As part of a panel at SXSW, futurists, bloggers and authors from the world of Science Fiction were brought together to discuss what lessons our stories of the coming years can teach us.  A common thread throughout the conversation was the unintended establishment of a permanently stored record of an increasingly blurred set of identities for each individual.  By contributing to a collective dialogue through reposting, commenting, sharing, etc we are each always leaving a record of ourselves in an internet overmind – no matter what facet of ourselves is operating at that time of the day.  Where do we go when the lines between personal and professional, work and family, home and afield, student and teacher blur to indistinction?  And how do we reconcile the statements made on and off the clock when they all aggregate in a single feed?

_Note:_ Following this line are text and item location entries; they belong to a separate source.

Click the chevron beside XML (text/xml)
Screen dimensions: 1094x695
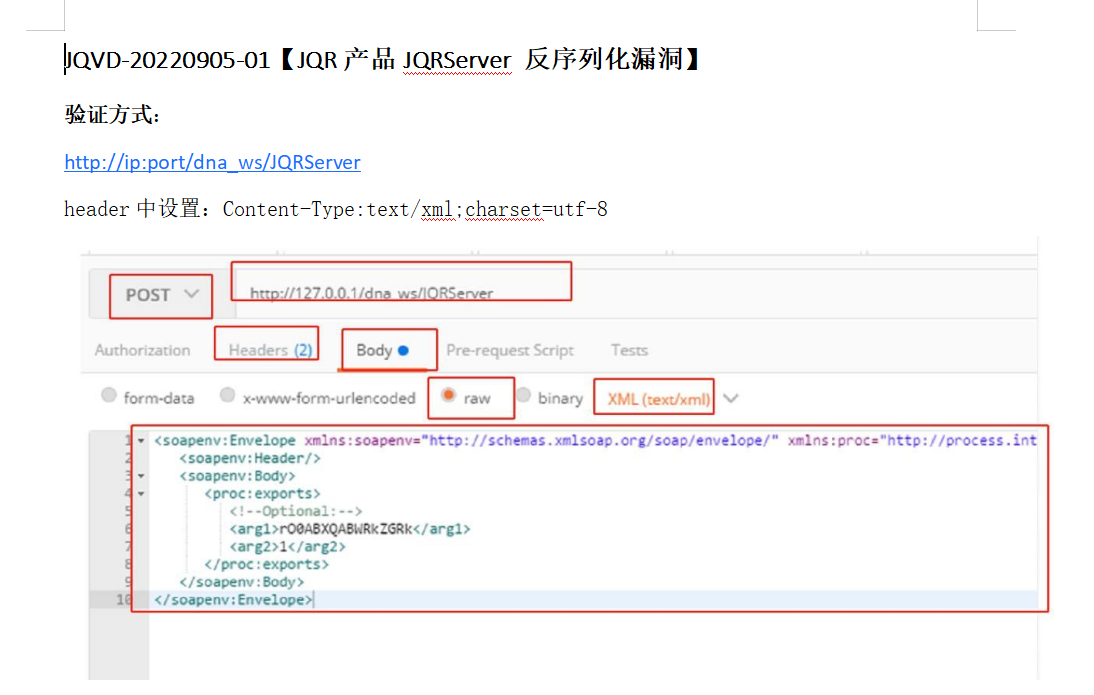(x=731, y=398)
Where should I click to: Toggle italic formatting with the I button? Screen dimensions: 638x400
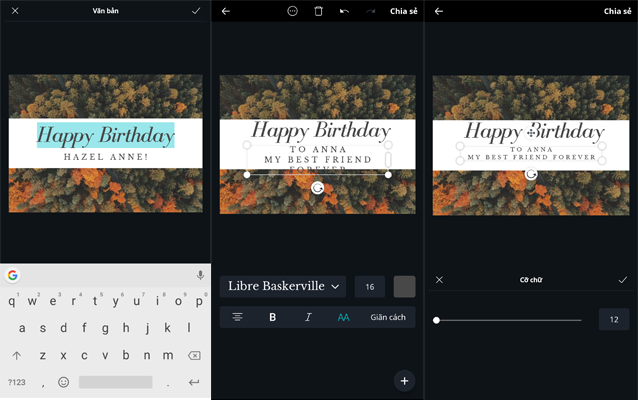(x=308, y=317)
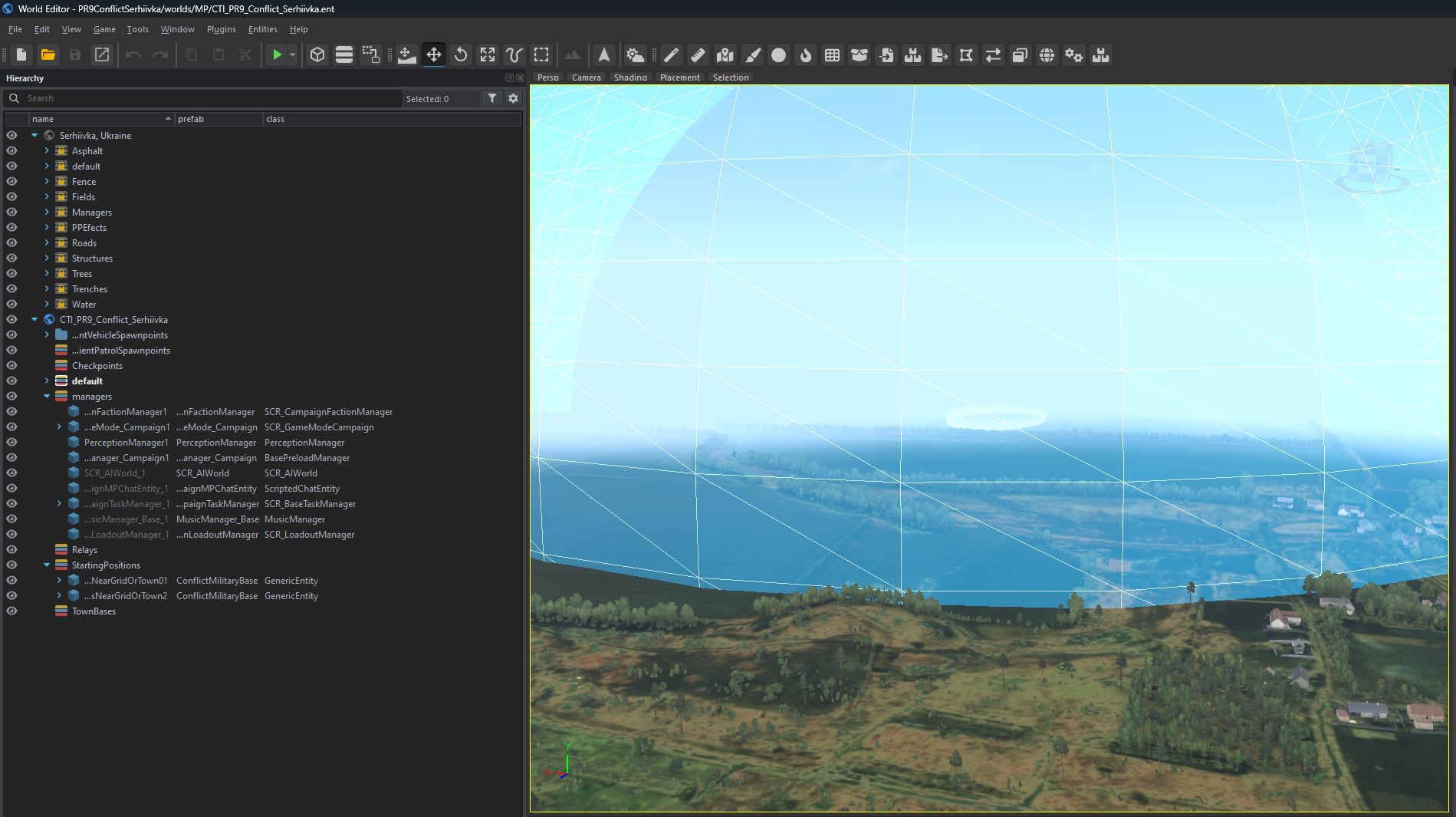1456x817 pixels.
Task: Open the Plugins menu
Action: click(x=221, y=29)
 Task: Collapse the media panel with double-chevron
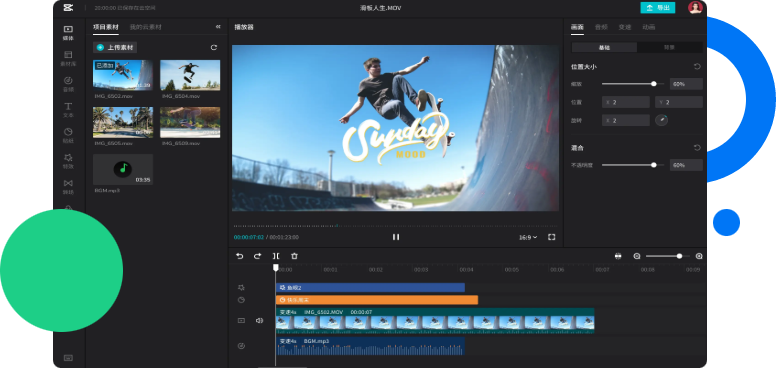point(218,27)
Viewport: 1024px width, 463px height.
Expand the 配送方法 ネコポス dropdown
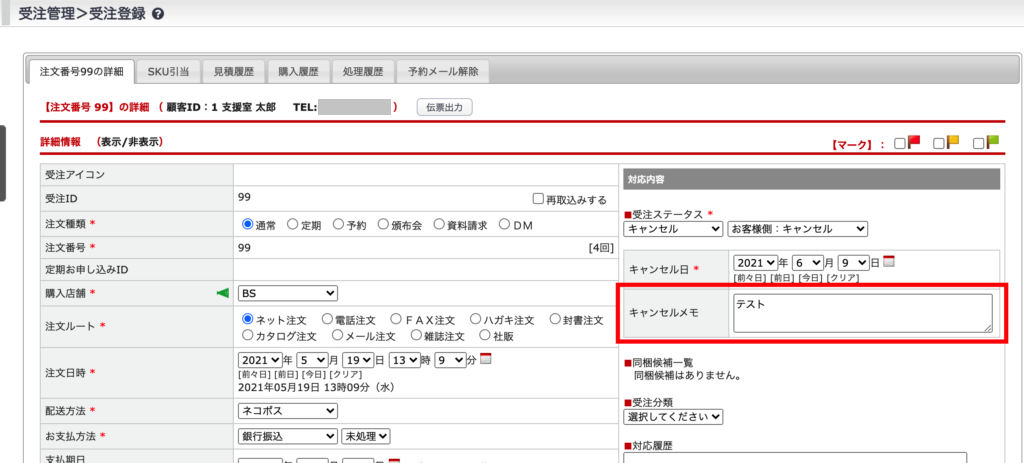click(288, 411)
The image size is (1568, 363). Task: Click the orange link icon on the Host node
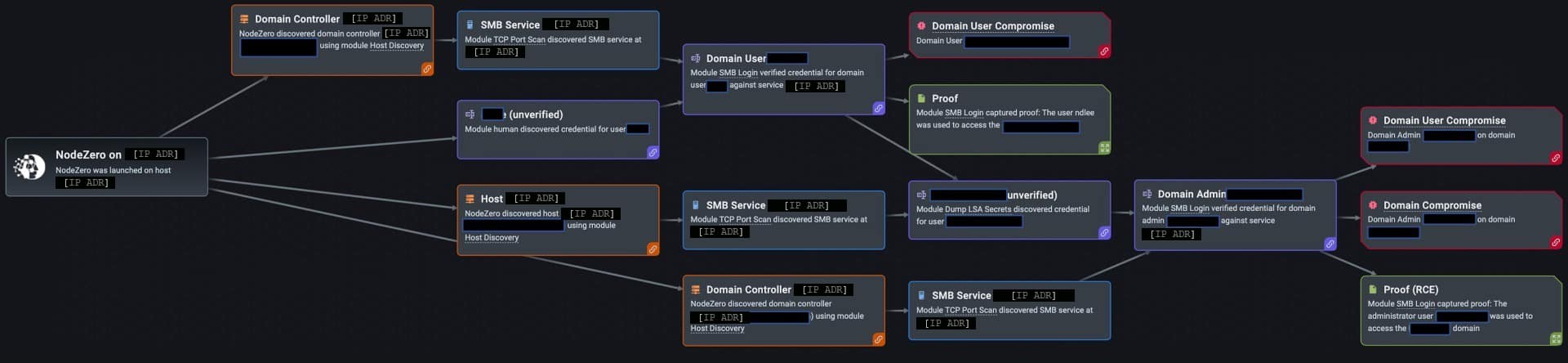pos(653,249)

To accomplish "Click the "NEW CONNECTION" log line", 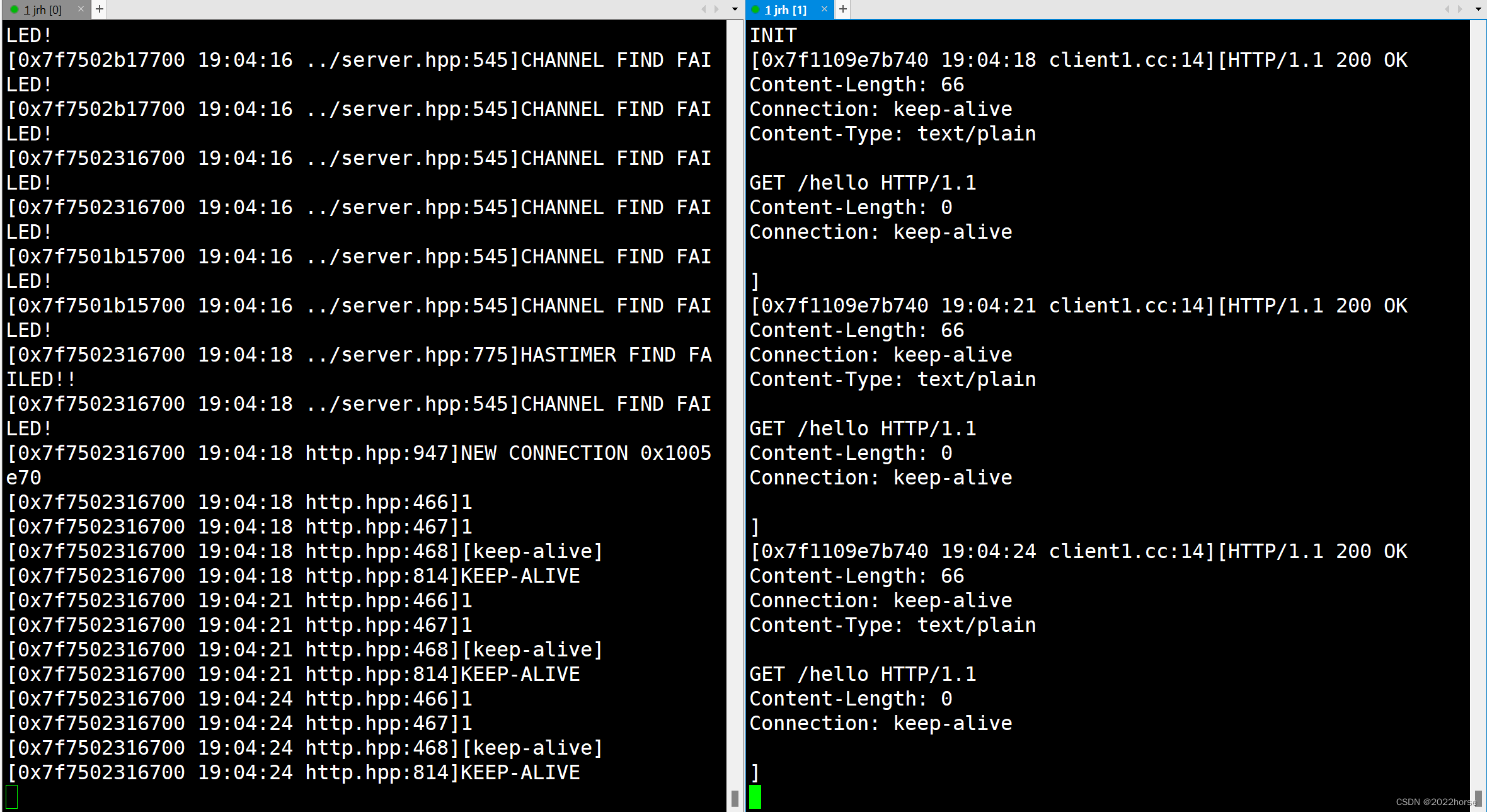I will (x=359, y=454).
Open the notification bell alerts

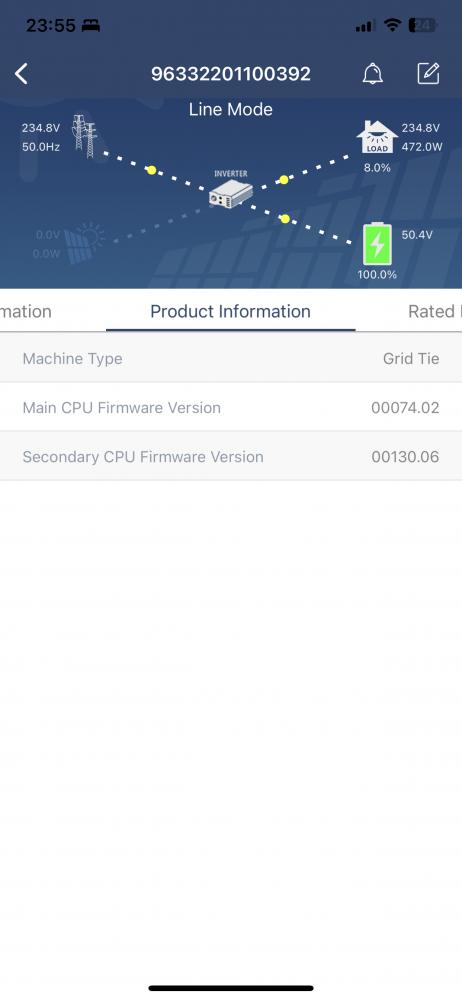[x=373, y=74]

[…] citizens of this society […] have taken back user control by inventing new internal organs which are constantly negotiating privacy settings in every social situation.

– article author, Annalee Newitz discusses The Quantum Thief

The quote above sounds far-fetched but you could switch “organ” out for “context-aware mobile device” and arrive at our current point in time.  Will we develop even more ways of dealing with the need to continually censor and compartmentalize as more and more of our lives is permanently stored and readily accessible?   Will it matter to the next generation?  Already, I care very little about what others know of me and share to the point of consternating my significant other on a regular basis.  Will this be the new normal for society when the newly minted adults that are currently high school and college students take the reigns of a world that has always been social?